Mirza pun ke luar ruang perawatan dan menyusuri lorong klinik menuju area parkir. Dalam perjalanan pulang Mirza tak lupa mampir membeli makanan untuk sang istri. Ia berpikir pastilah istrinya itu tak sempat membeli makanan pulang kerja sore tadi.
SREET
Mirza sampai di depan rumah dan kaget mendapati rumahnya dalam keadaan gela gulita.
“Apa Via belum pulang ya?” Gumam Mirza membuka pintu pagar namun matanya tertumbuk pada motor Via yang terparkir di halaman samping. “Motornya ada, tapi kok rumah gelap begini?”
Ting tung
Mirza memencet bel pintu dan menunggu beberapa saat.
Ceklek
Mirza mencoba membuka pintu yang ternyata memang tak terkuci karena tak kunjung keluar juga istrinya.
“Sayang …” Panggil Mirza meraih saklar lampu ruang tamu kemudian terus masuk ke dalam. “Sayang kamu …” Kalimat Mirza terhenti ketika melongok ke dalam kamar yang pintunya setengah terbuka dan melihat tubuh istrinya berbalut selimut rapat hingga ke leher. “Astagfirullah, Sayang kamu demam!” Pekik Mirza setelah mengecek suhu tubuh istrinya.

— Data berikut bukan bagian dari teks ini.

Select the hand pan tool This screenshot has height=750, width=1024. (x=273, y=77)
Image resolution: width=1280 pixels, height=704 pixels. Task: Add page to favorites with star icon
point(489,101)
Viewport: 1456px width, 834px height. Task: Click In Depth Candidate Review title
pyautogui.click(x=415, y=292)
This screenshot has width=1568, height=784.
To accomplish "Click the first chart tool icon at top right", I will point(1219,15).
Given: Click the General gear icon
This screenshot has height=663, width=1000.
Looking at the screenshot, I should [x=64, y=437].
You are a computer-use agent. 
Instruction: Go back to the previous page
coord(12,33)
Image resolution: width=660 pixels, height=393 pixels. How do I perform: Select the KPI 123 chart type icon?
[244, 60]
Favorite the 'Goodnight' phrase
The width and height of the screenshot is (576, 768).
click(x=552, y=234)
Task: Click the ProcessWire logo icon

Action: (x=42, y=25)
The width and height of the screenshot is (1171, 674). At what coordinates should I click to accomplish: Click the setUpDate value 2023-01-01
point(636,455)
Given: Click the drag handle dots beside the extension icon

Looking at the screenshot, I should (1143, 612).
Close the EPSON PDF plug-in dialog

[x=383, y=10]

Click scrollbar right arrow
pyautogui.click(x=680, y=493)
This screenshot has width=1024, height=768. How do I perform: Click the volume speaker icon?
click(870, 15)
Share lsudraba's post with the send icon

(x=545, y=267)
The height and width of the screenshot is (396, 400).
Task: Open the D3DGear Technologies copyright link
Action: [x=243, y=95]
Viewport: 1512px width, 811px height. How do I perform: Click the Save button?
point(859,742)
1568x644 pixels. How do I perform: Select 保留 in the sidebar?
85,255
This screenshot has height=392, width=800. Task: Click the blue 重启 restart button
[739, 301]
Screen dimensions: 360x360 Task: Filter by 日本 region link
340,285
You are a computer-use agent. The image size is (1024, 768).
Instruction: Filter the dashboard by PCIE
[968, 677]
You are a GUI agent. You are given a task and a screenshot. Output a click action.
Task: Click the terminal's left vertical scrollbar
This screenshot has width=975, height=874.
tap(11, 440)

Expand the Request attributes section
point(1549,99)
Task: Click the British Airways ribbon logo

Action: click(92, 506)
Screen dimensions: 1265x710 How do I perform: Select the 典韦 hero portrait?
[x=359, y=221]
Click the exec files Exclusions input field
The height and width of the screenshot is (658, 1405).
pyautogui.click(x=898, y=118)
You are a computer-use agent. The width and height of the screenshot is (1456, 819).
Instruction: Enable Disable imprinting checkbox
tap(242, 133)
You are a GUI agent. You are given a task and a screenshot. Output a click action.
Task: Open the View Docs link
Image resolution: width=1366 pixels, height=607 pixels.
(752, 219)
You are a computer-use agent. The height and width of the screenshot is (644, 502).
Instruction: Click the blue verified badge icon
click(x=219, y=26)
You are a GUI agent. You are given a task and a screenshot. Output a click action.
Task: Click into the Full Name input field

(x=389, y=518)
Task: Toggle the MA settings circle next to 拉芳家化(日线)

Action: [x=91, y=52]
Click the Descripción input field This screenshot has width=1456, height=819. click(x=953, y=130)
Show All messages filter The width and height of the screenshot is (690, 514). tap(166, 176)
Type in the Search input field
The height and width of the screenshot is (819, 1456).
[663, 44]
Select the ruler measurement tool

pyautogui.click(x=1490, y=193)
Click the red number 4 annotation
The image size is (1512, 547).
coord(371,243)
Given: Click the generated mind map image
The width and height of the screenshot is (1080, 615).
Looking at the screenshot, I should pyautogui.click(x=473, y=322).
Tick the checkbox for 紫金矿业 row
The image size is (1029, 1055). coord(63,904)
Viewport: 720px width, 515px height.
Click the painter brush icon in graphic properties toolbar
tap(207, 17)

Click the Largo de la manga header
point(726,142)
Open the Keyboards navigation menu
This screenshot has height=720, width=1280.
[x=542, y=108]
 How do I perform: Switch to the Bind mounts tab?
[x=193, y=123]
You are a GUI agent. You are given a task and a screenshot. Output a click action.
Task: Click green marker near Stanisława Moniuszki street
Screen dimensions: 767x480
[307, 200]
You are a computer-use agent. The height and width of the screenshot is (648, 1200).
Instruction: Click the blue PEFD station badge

“M-Mas?” Ucap Via terbata dengan mata mengerjap menatap sang suami.
“Bangun Sayang, kita ke dokter. Badan kamu panas.” Mirza membantu Via untuk duduk.
Via menggeleng. “Aku udah beli obat sore tadi, tapi lupa minum Mas.” Via menunjuk tas kerjanya.
Mirza lekas mengambilnya, ia pun melihat ponsel Via ada di dalam sana dalam keadaan mati. Pantas saja tak bisa menerima panggilanku, batin Mirza. Ia lantas segera mengambilkan segelas air dan hampir saja meminta istrinya untuk segera minum obatnya ketika teringat sesuatu.
“Eh, tapi kamu udah makan belum Sayang?”
Via menggeleng lemah.
“Makan dulu ya? Mas udah bawain makanan.”
“Aku juga udah beli sate, tapi mulutku pait nggka mau makan.” Tolak Via.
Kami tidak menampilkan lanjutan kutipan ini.